When taken as a group, the dogs were able to sniff out the bladder cancer samples 22 times out of 54, for a mean success rate of 41%. “The association between presence of cancer and selection by the dogs was slightly stronger in the multivariate model, which also included presence of blood and ketones, than in the univariate model. This indicated that the association was not due to confounding with factors measured on urinalysis,” added the researchers.
Jury Still Out on Dogs’ Abilities in Some Cancers
Unfortunately, dogs may not be able to detect all cancers equally—at least not yet.
One study, published in 2017, sought to determine whether dogs could detect urinary tract transitional cell carcinoma (TCC) by smelling urine samples.
For phase one of the training, four dogs with prior scent training were trained to differentiate between a control sample and a TCC-positive urine sample. After a mean 15 sessions (20 trials per session), all four dogs were successfully trained. In phase two, the original control sample and four new ones were used in conjunction with the original TCC-positive urine sample; this task was successfully acquired after a mean 5.3 sessions. For the next training phase, four control and six TCC-positive urine samples were used, to see if the dogs had mastered categorical learning and could distinguish the samples in multiple combinations. Only one dog successfully completed this training phase.

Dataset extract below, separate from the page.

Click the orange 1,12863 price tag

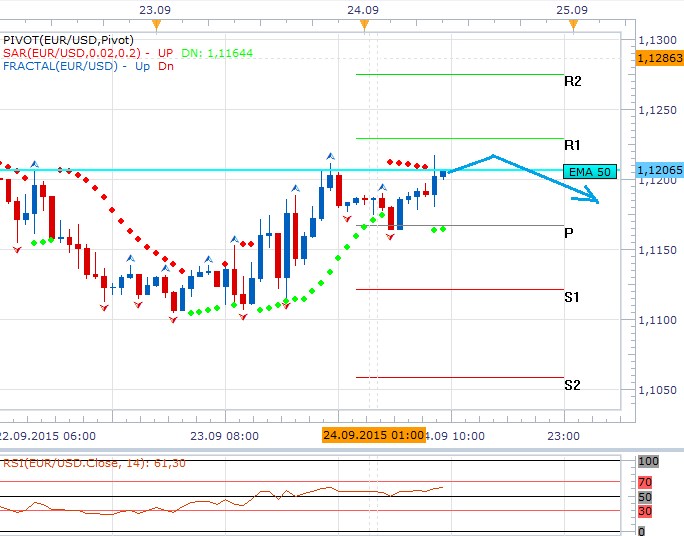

The final phase of the study tested the dog using two novel TCC-positive urine samples and six novel healthy control samples. The dog was unable to distinguish the TCC-positive samples from the healthy ones at a greater rate than what would be expected to happen by chance.

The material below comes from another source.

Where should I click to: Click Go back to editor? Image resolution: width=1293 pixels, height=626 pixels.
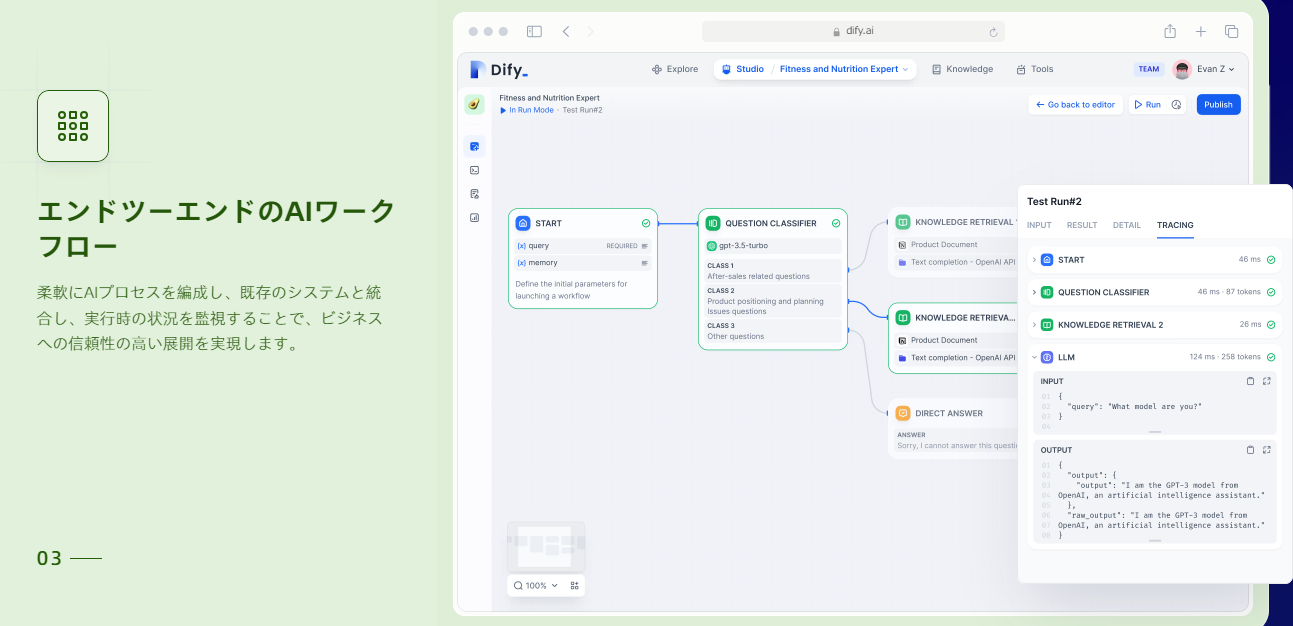[1074, 104]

These study authors concluded that training dogs to detect cancer using their sense of smell remains a challenge “in part because of variability in individual scent detection dog’s ability to learn an appropriate olfactory task, urine sample storage, and other confounding factors that could impair canine performance.”
While we are still a ways off from seeing dogs sniffing out diagnoses in the oncology ward, future studies with larger sample sizes and testing other types of cancers may perhaps show some merit in this unique detecting tool. In the meantime, if nothing else, the data give us one more reason to give our furry, four-legged friends an extra belly rub or two.